Bob Iger Says Not All Subscription Streaming Video Services Will Survive

In global media landscape gone streaming, survival of the fittest among subscription video platforms is an ongoing battle spearheaded by four likely winners: Netflix, Disney+, Prime Video — and Apple TV+?

That’s the mindset of Bob Iger, recently retired former Disney CEO and executive chairman, who gave his two-cents worth Sept. 7 as a featured speaker at the 2022 Code Conference in Beverly Hills, Calif.
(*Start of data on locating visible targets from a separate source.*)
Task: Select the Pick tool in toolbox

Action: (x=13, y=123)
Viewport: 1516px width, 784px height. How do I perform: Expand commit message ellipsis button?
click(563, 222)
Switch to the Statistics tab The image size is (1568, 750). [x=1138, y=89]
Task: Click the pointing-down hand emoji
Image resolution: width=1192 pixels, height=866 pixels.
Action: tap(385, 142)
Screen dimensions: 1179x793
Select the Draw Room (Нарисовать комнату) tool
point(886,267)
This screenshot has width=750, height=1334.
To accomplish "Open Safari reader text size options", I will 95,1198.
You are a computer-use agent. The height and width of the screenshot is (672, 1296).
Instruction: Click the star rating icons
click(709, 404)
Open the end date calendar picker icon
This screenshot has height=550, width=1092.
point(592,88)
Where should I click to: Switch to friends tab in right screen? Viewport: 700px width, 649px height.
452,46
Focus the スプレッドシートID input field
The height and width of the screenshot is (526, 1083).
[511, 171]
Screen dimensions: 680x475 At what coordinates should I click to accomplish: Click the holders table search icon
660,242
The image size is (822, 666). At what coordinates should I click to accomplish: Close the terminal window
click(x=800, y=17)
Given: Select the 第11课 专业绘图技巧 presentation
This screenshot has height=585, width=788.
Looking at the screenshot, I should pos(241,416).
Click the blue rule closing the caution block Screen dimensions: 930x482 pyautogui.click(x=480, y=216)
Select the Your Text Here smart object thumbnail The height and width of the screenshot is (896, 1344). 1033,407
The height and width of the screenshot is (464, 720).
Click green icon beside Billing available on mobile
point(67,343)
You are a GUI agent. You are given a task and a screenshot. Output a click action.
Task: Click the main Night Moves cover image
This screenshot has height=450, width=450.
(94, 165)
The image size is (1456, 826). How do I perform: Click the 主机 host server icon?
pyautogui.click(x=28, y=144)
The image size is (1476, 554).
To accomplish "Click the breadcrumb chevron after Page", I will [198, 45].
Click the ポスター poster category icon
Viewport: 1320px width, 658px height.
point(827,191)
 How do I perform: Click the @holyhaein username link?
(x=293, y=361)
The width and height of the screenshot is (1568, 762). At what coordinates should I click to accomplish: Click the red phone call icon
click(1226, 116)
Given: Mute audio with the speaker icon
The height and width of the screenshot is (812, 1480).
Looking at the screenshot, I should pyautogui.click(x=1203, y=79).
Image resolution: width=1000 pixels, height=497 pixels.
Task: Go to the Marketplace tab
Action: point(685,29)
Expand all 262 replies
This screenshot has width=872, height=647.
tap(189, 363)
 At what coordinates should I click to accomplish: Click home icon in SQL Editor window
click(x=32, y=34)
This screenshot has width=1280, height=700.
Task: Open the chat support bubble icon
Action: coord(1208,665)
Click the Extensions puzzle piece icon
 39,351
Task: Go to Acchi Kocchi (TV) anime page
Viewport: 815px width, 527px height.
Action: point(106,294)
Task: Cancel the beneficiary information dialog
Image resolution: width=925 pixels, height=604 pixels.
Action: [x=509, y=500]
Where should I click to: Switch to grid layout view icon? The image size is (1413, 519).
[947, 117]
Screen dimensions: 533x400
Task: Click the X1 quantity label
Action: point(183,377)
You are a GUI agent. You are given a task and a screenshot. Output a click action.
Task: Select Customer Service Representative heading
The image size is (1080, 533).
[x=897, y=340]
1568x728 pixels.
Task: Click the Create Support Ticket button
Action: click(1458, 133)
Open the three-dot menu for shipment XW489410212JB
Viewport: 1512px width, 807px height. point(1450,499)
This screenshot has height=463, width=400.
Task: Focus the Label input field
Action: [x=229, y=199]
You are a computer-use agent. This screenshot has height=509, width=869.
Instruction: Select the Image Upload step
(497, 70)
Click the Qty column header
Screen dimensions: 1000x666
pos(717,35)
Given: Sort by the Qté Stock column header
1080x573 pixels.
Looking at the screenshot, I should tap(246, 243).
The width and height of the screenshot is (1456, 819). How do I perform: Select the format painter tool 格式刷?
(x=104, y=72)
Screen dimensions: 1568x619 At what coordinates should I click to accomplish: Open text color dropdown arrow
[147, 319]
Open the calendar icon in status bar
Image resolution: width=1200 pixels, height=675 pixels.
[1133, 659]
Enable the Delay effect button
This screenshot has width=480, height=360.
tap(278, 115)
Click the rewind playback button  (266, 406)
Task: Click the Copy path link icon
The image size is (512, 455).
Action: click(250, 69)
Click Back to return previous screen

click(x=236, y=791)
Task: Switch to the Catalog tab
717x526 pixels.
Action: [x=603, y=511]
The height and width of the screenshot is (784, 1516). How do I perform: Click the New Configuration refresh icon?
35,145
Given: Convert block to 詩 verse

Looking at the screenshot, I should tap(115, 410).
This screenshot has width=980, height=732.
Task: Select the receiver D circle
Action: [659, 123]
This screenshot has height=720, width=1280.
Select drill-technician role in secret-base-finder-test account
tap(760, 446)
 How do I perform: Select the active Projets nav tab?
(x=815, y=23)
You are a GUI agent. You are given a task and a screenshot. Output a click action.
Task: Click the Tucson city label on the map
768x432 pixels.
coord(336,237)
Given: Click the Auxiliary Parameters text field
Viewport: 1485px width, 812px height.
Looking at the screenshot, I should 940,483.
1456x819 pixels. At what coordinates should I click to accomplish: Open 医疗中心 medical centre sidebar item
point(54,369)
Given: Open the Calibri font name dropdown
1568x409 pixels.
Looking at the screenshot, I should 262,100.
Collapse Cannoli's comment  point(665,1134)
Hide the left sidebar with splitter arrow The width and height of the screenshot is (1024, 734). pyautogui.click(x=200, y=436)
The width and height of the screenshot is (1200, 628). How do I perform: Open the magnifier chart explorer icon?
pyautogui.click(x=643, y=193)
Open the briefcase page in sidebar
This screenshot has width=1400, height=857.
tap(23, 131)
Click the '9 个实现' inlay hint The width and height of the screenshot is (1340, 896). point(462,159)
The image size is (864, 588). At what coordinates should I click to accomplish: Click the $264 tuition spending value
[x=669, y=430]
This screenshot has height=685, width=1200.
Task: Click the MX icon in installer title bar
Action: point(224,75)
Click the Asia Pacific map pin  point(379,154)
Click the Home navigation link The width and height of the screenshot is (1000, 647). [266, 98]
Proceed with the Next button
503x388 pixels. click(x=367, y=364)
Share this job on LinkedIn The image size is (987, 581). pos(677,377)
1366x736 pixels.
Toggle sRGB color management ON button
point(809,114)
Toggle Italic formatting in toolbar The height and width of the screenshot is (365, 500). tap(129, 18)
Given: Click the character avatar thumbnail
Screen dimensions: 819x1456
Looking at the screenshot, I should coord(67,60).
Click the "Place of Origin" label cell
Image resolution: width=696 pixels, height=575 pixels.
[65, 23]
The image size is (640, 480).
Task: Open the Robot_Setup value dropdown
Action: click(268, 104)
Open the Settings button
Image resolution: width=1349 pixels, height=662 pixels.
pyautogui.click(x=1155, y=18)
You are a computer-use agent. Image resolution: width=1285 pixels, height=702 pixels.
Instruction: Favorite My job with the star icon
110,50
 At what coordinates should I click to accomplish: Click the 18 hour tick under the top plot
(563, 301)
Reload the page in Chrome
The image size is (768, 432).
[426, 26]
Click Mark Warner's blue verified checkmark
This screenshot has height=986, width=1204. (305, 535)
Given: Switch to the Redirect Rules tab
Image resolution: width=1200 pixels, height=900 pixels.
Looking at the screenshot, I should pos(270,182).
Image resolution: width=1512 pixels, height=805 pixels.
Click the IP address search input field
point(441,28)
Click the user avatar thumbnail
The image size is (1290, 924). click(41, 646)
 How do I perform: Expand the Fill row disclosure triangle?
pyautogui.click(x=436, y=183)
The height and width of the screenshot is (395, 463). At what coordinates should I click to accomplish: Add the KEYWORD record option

Iger, who helped launch the Disney+ SVOD platform in late 2019 after realizing Disney had helped make streaming pioneer Netflix a household mainstay, said the current rush to market much of the company’s brands through the branded streaming platform is a winning strategy due in large part to the company strong intellectual property rights.

“I believe that Netflix is going to continue to thrive. They have some issues now, but they’re not going away,” Iger said, adding that he believes both Netflix and Disney+ would prosper further following separate launches of less expensive ad-supported streaming subscription tiers. He stressed that both Amazon and Apple would also emerge winners in the SVOD market due to both companies’ reduced dependence upon streaming video.

Subscribe HERE to the FREE Media Play News Daily Newsletter!

Prime Video, which is nearly as old as Netflix, is largely offered as a free add-on feature to Prime members primarily interested in Amazon’s stranglehold on e-commerce and free two-day shipping. Apple, which includes free streaming access to the Apple TV+ platform (launched two weeks ahead of Disney+) with every Apple consumer electronics sale, continues to generate billions in revenue and profit as a CE manufacturer.

Indeed, Apple has never disclosed subscriber data for its branded SVOD service, which continues to ramp up content spending and industry awards, including a Best Picture Oscar for CODA.

“They’re not primary businesses for them and they’re measured, probably, by different standards in terms of bottom line, and they serve other purposes in those companies,” Iger said about both Prime Video and Apple TV+. “They’re going to continue to grow, and they’ll grow well. They’ve got deep pockets. They’ve got great access to consumers. They have strong technology platforms. They’ve proven they know how to do it. So, they stay.”

Iger made no mention of other streaming rivals, including NBCUniversal’s Peacock, Paramount+ or the pending melding of HBO Max with Discovery+.

While Peacock continues to struggle generating paying subscribers, Paramount+ enjoyed the strongest subscriber growth in the most recent fiscal period among any service. Warner Bros. Discovery combines HBO pay-TV subs with HBO Max streaming (and soon Discovery+) to showcase a larger streaming footprint. The parent company continues to scale back Max content spending and licensing in an effort to realize mandated $3 billion in post-WarnerMedia/Discovery merger cost synergies

“They’ve got some tough hands, and it takes a lot of capital to be in that business,” Iger said of the competition. “I don’t think they’ll all make it.”